A principios de octubre de 2025, un grupo de traductores e intérpretes oficiales se pusieron tras las huellas de la Apostilla de la Haya, la que es parte de su trabajo diario.

Visitas destacadas: Corte Internacional de Justicia y Corte Penal Internacional
Durante una ponencia introductiva general sobre su edificio, la Corte Penal Internacional, interesante no solo por motivos profesionales, nos concedió echar una mirada a la mayor sala de audiencia, pero lamentablemente no pudimos asistir a ningún enjuiciamiento de una de las Salas de Magistrados, porque los juicios no se reanudarían hasta después de nuestra partida. En una segunda ponencia, una empleada de la División de Jurisdicción, que asiste a los magistrados, nos informó detalladamente sobre los requisitos de la iniciación de investigaciones preliminares así como sobre la fase de investigación, la fase del juicio, las sentencias y el trato de los detenidos por sospechosos y de los condenados. Además, contestó con mucha paciencia a las muchas preguntas de los atentos asistentes.

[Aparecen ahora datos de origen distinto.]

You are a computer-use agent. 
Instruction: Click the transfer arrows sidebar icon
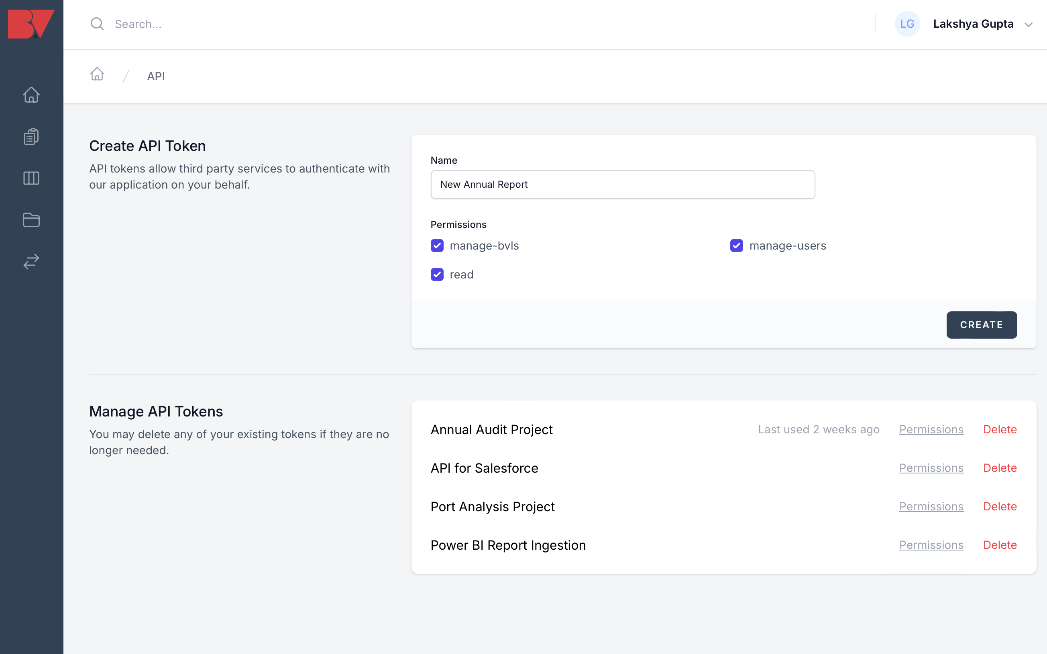31,261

En cuanto a la Corte Internacional de Justicia, el grupo tuvo que limitarse a una –extensa e interesante, eso sí– visita del Centro de Visitantes. Unos pocos, que habíamos llegado anticipadamente, conseguimos tomar parte de un recorrido guiado por el impresionante interior del Palacio de la Paz. El Palacio fue inaugurado en 2013, después de que en 1899, el zar Nicolás I. de Rusia, ante la situación mundial de aquellos tiempos, convocara la primera conferencia internacional de paz, y de que Andrew Carnegie, nacido en Escocia y fiel a su lema vital «El hombre que muere rico, muere deshonrado», se encargara de su financiación.

Lamentablemente, esta iniciativa no evitó ni la Primera ni la Segunda Guerra Mundial, pero sí persiste hasta la actualidad la idea de solucionar conflictos mediante arbitraje y juicios en base a contratos.

Programa marco
El denso programa se completó, entre otras cosas, con una mirada más allá de Alemania gracias a una reunión con el muy comprometido Presidente de la Asociación Neerlandesa de Traductores e Intérpretes Oficiales, un paseo guiado a pie, el recorrido de rigor en barcaza por los canales de La Haya y la visita a la histórica cárcel Gevangenpoort, en fuerte contraste con los centros penitenciarios actuales. Asimismo, emprendimos una excursión de un día a Delft, la ciudad natal de Hugo Grocio, quien sentó las bases del Derecho Internacional moderno.

En resumen, un viaje de estudios altamente ilustrativo gracias al compromiso del Grupo Regional de Wurtzburgo de la Asociación de los Traductores e Intérpretes alemanes (BDÜ).